EXERCISE TEXT
Luke’s ethnographic case study of a STEM program, Science Without Borders, for
Brazilian students to study STEM in Canada offers yet another perspective on
the neoliberalization of language education the world over. This chapter
illustrates the different expectations that both students and educators have
with regard to such international programs, where a program that was meant to
educate Brazilian students in their respective STEM fields instead became an
English language program that focused on scores not competence. Luke notes
that neoliberal discourses of competition and entrepreneurship emerged in this
program as a result of sending Brazilian students to some of the best
universities in the world where neoliberal discourses have already persisted.
Students noted that language learning emerged as an expected requirement and
the goal of the program in Canada . English was expected to be the outcome of
the program, not STEM education. Hence a program that was meant to enable
Brazilian students to be competitive in terms of STEM fields globally
(neoliberal globalism), shifted into a program that fostered individual
competition (neoliberal competition).

Chapter 7 draws our attention to the neoliberalization of English in the
Philippines under the guise of a development project rooted in the US’s
neocolonial stance towards the Philippines. The JEEP project was meant to help
Philippine students who graduate from universities in Mindanao to be
successful in acquiring employment in positions which require high proficiency
in English. Mindanao has been positioned as a backwater composed of indigenous
peoples as well as a Muslim minority, the latter of which are engaged in an
insurgency. The JEEP project was meant to enhance students’ marketability via
their English skills, for example working in a call-center in the Philippines.

DATASET
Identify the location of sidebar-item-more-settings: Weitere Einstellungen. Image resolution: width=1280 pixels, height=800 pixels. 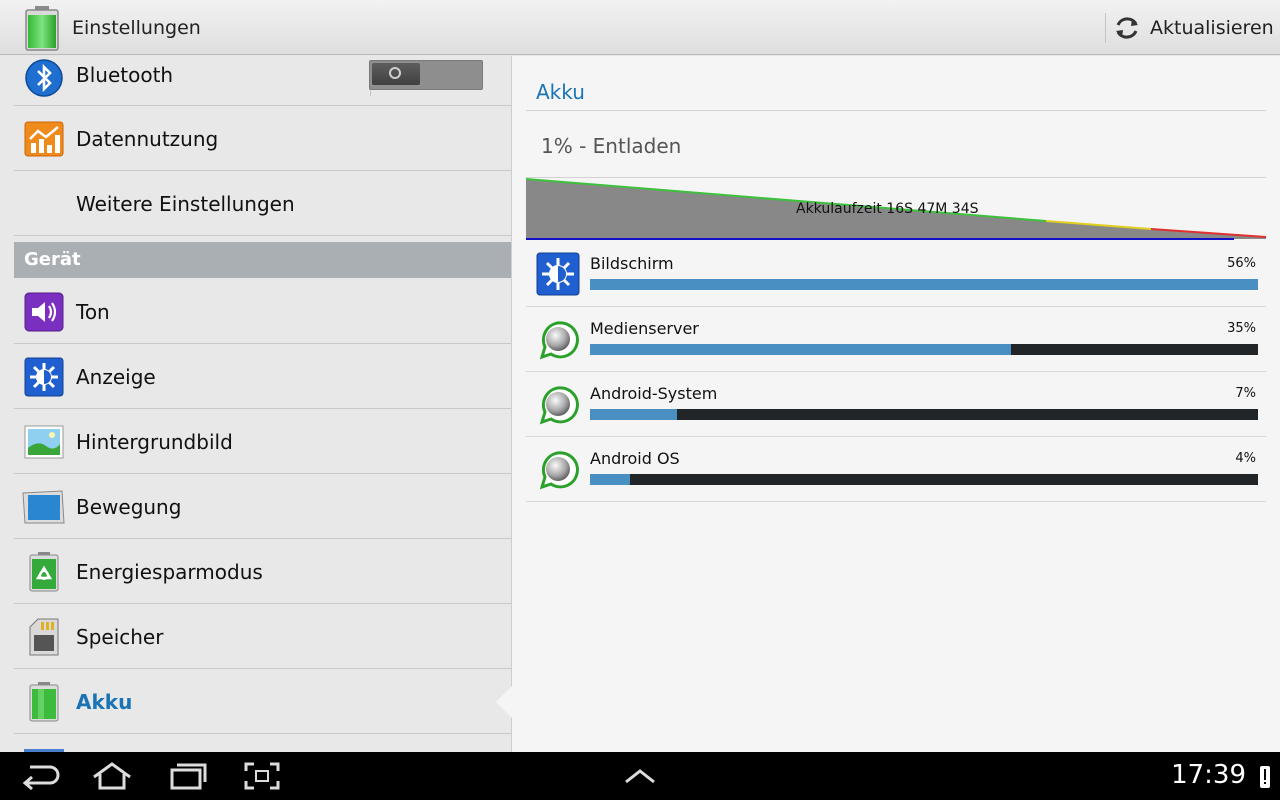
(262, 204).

...

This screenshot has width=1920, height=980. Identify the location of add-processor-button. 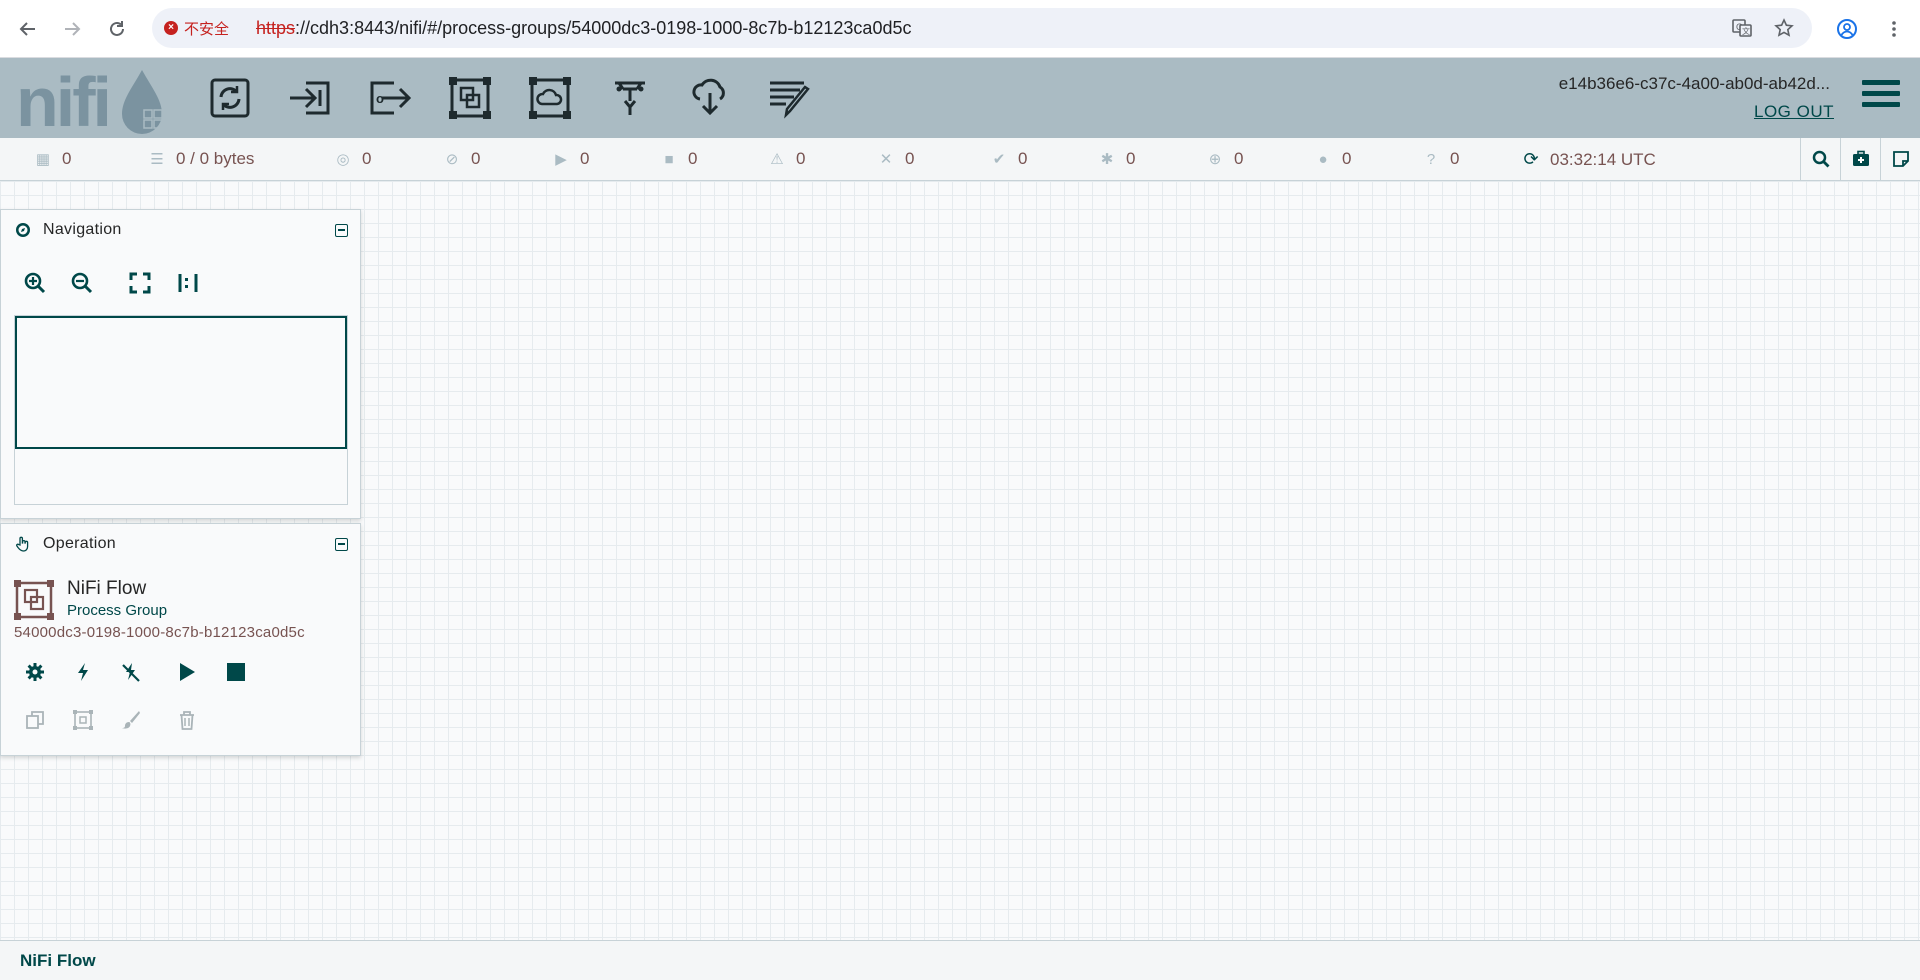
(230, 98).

==

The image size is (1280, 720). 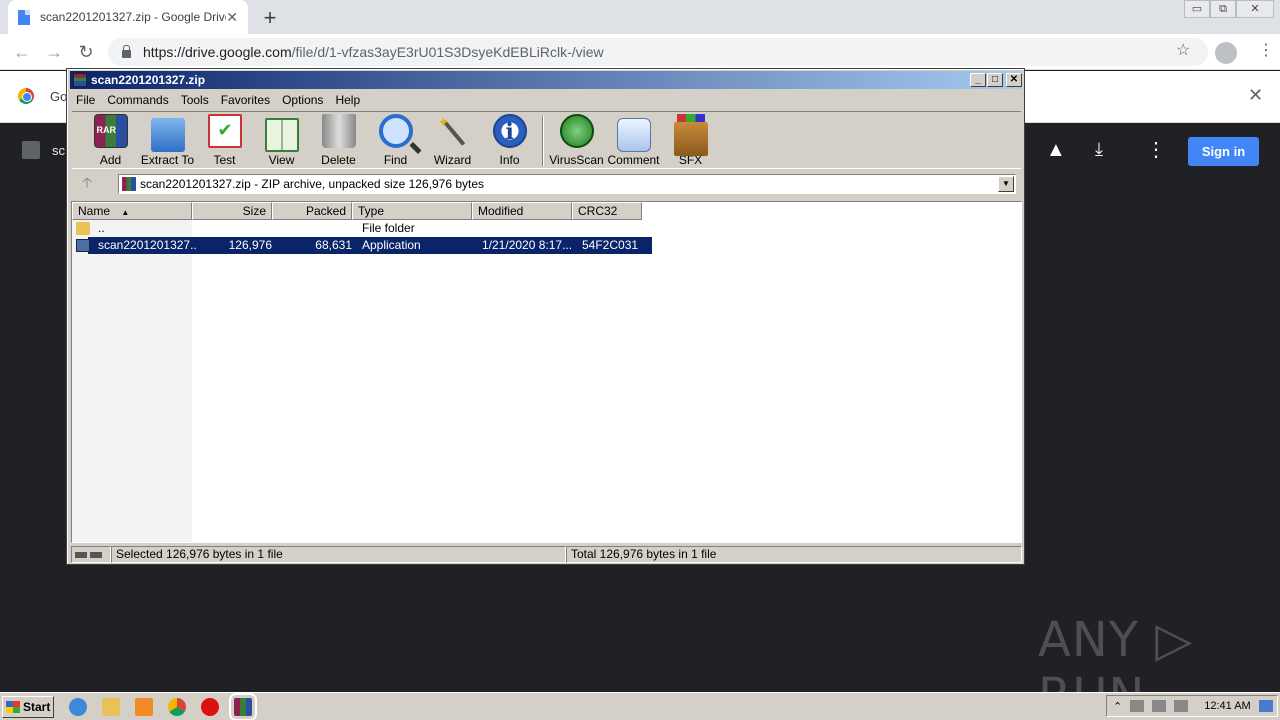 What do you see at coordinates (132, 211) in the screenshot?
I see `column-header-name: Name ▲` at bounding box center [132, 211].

PARTS OF THE EXERCISE
1. Answer these questions from the passage on neoliberalism in language education, one answer per line, marked to match.
(a) In which country did the Brazilian students in Science Without Borders study?
(b) According to the students, what was expected to be the outcome of that program instead of STEM education?
(c) What job does the passage give as an example of how JEEP could make students more marketable?
2. Translate this sentence from the passage on neoliberalism in language education into Spanish: "English was expected to be the outcome of the program, not STEM education."
3. Extend the passage on neoliberalism in language education with two or three sentences that follow on from its final sentence.

PER-TASK OUTPUTS
1.
(a) Canada.
(b) English.
(c) Working in a call-center in the Philippines.

2. Se esperaba que el inglés fuera el resultado del programa, no la educación en STEM.

3.
The authors use the term speculative capital to refer to the sense of
investment that Philippine students in Mindanao maintain towards their English
skills, speculative not just in monetary gain but also in terms of students’
human, or symbolic, capital. This speculative capital has several features:
the investment in English is not just an investment towards monetary gain but
also human capital increasing the value of the human subject, English skill is
tied to a presumed increase in one’s marketability/employability which is
difficult to discern in terms of actual English skill and actual investment,
and lastly that there is no actual guarantee on one’s investment in the
English skillset; this investment is highly speculative. Applied linguists
should contest such neoliberal stances towards language learning in terms of
their potential for creating inequality as opposed to creating neoliberal
subjects who invest in language skills.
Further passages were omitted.